<i>Drosophila</i> Larval Light Avoidance is Negatively Regulated by Temperature Through Two Pairs of Central Brain Neurons

Abstract

Animal’s innate avoidance behavior is crucial for its survival. It subjects to modulation by environmental conditions in addition to the commanding sensorimotor transformation pathway. Although much has been known about the commanding neural basis, relatively less is known about how innate avoidance behavior is shaped by external conditions. Here in this paper, we report that Drosophila larvae showed stronger light avoidance at lower temperatures than at higher temperatures. Such negative regulation of light avoidance by temperature was abolished by blocking two pairs of central brain neurons, ACLPR60F09 neurons, that were responsive to both light and temperature change, including cooling and warming. ACLPR60F09 neurons could be excited by pdf-LaN neurons in the visual pathway.
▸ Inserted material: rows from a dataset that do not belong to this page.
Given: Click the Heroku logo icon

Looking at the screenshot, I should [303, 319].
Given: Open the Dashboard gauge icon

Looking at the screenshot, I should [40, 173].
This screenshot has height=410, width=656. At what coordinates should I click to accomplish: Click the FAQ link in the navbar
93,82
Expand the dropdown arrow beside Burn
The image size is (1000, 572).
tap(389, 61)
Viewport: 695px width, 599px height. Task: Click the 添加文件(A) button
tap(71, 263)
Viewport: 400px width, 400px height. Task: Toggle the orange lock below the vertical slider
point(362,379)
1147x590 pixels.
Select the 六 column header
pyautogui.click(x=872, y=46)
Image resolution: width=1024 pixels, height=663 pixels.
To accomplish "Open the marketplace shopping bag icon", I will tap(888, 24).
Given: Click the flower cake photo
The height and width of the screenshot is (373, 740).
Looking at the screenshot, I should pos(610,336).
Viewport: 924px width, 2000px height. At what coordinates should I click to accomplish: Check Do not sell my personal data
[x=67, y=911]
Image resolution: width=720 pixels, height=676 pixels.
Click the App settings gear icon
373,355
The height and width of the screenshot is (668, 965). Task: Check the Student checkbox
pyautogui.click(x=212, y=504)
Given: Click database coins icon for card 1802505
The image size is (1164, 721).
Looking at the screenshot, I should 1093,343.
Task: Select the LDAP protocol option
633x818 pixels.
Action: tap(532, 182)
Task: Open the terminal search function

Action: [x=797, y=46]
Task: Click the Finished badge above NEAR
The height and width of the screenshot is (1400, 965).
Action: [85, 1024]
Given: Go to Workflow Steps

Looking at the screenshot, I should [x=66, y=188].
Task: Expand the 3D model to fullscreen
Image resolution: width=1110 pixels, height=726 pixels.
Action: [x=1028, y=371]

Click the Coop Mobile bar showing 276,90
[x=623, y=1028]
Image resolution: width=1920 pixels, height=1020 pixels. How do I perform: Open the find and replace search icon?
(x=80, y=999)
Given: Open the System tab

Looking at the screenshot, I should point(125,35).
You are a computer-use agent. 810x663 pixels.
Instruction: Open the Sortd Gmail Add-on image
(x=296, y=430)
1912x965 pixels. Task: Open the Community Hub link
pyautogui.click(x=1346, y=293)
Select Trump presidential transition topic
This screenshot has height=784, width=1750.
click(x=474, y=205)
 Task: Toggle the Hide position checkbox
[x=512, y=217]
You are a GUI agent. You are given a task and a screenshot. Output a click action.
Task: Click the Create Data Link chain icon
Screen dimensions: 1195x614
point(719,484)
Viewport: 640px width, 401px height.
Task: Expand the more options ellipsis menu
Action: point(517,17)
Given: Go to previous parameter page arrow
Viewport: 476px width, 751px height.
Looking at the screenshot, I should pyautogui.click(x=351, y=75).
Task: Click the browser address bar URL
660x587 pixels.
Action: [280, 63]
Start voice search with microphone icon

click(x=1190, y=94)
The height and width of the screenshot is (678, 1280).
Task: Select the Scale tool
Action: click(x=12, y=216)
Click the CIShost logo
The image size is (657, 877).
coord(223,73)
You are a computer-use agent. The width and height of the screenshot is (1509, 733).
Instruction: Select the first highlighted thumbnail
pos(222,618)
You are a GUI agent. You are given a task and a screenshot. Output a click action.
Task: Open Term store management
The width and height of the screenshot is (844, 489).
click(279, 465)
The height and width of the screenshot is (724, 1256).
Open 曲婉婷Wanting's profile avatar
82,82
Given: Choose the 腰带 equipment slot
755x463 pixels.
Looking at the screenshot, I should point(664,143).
On the downstream side, they could inhibit the CLPNR82B09 neurons that command light induced reorientation behavior. Compared with at warm temperature, ACLPR60F09 neurons’ response to light was decreased at cool temperature so that the inhibition on CLPNR82B09 neurons was relieved and the light induced avoidance was enhanced. Our result proposed a neural mechanism underlying cross-modal modulation of animal innate avoidance behavior.